Input for this task
#####

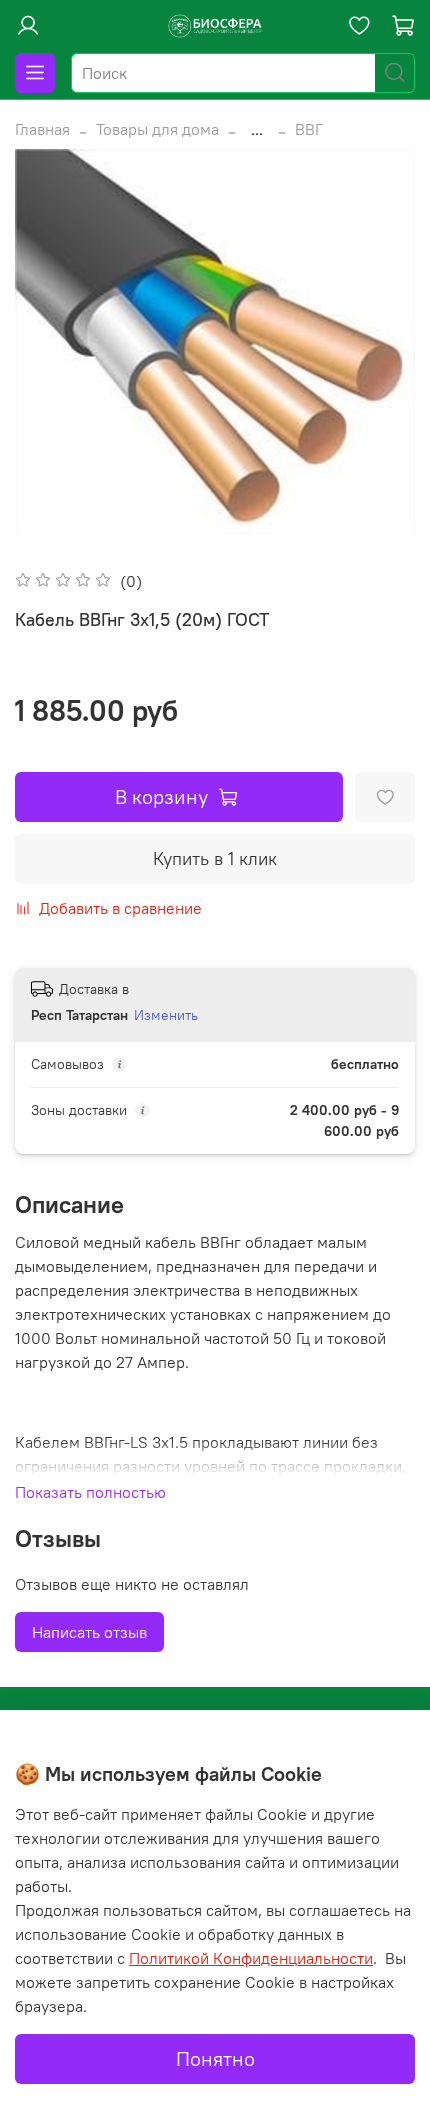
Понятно (215, 2058)
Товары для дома (157, 129)
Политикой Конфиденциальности (251, 1958)
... (257, 129)
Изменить (166, 1015)
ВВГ (309, 129)
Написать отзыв (89, 1632)
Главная (42, 129)
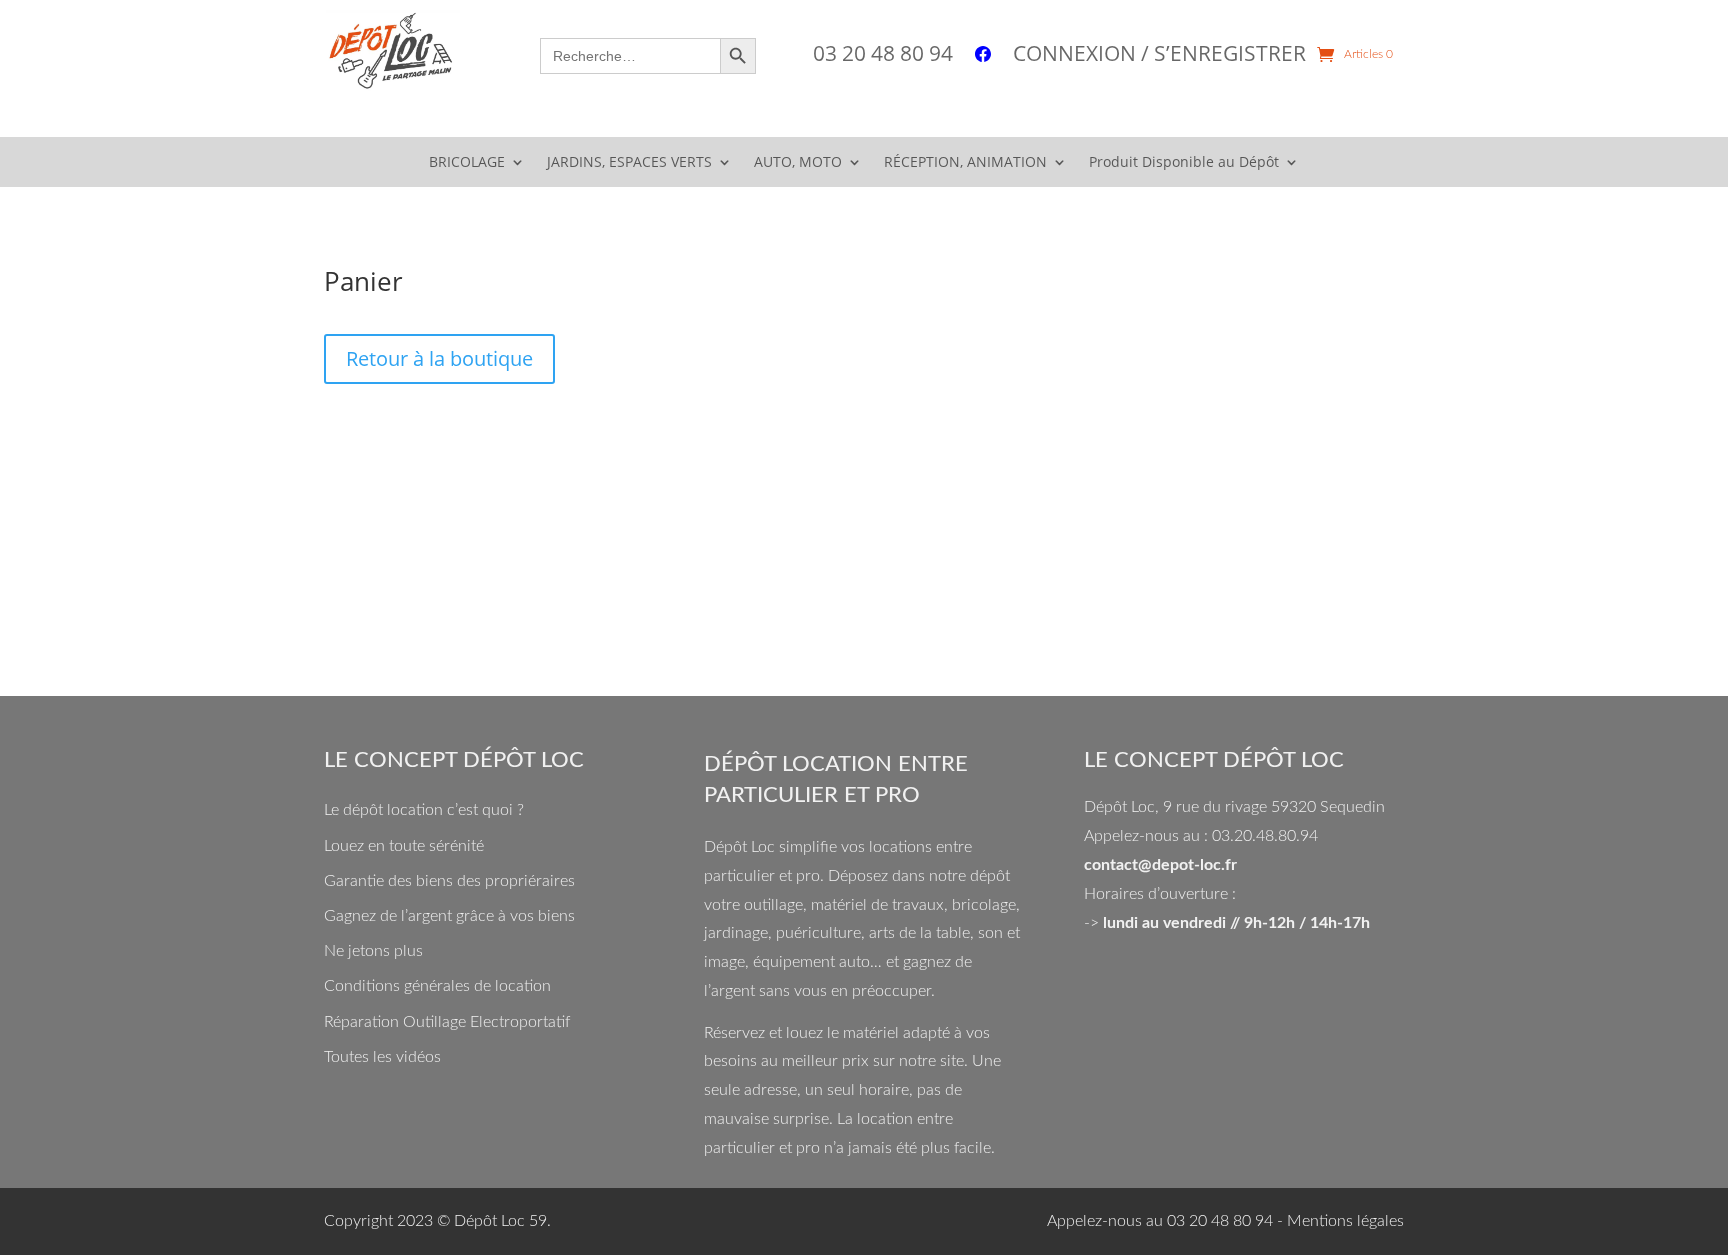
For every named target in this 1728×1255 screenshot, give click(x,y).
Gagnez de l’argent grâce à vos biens (449, 916)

#####

Task goal
Without the pictures, write out every entry exactly as it appears.

Solved problem
Понятно (215, 2058)
Товары для дома (157, 129)
Политикой Конфиденциальности (251, 1958)
... (257, 129)
Изменить (166, 1015)
ВВГ (309, 129)
Написать отзыв (89, 1632)
Главная (42, 129)
For every named target in this 1728×1255 screenshot, give click(x,y).
Gagnez de l’argent grâce à vos biens (449, 916)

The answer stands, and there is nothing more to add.